_Work order_
An exact reproduction of all entries is expected.

(Dataset excerpts)
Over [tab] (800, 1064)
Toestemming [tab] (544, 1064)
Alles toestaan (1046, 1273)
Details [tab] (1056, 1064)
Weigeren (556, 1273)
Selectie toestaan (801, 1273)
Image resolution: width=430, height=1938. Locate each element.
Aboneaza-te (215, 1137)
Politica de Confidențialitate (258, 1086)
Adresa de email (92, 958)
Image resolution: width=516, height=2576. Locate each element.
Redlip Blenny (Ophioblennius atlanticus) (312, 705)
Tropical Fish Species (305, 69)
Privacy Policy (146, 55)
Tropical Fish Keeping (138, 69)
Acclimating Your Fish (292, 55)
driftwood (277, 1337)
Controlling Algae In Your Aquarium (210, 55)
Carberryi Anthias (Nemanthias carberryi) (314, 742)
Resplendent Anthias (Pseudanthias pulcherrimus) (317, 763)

_Written reply_
Over [tab] (800, 1064)
Toestemming [tab] (544, 1064)
Alles toestaan (1046, 1273)
Details [tab] (1056, 1064)
Weigeren (556, 1273)
Selectie toestaan (801, 1273)
Image resolution: width=430, height=1938. Locate each element.
Aboneaza-te (215, 1137)
Politica de Confidențialitate (258, 1086)
Adresa de email (92, 958)
Image resolution: width=516, height=2576. Locate each element.
Redlip Blenny (Ophioblennius atlanticus) (312, 705)
Tropical Fish Species (305, 69)
Privacy Policy (146, 55)
Tropical Fish Keeping (138, 69)
Acclimating Your Fish (292, 55)
driftwood (277, 1337)
Controlling Algae In Your Aquarium (210, 55)
Carberryi Anthias (Nemanthias carberryi) (314, 742)
Resplendent Anthias (Pseudanthias pulcherrimus) (317, 763)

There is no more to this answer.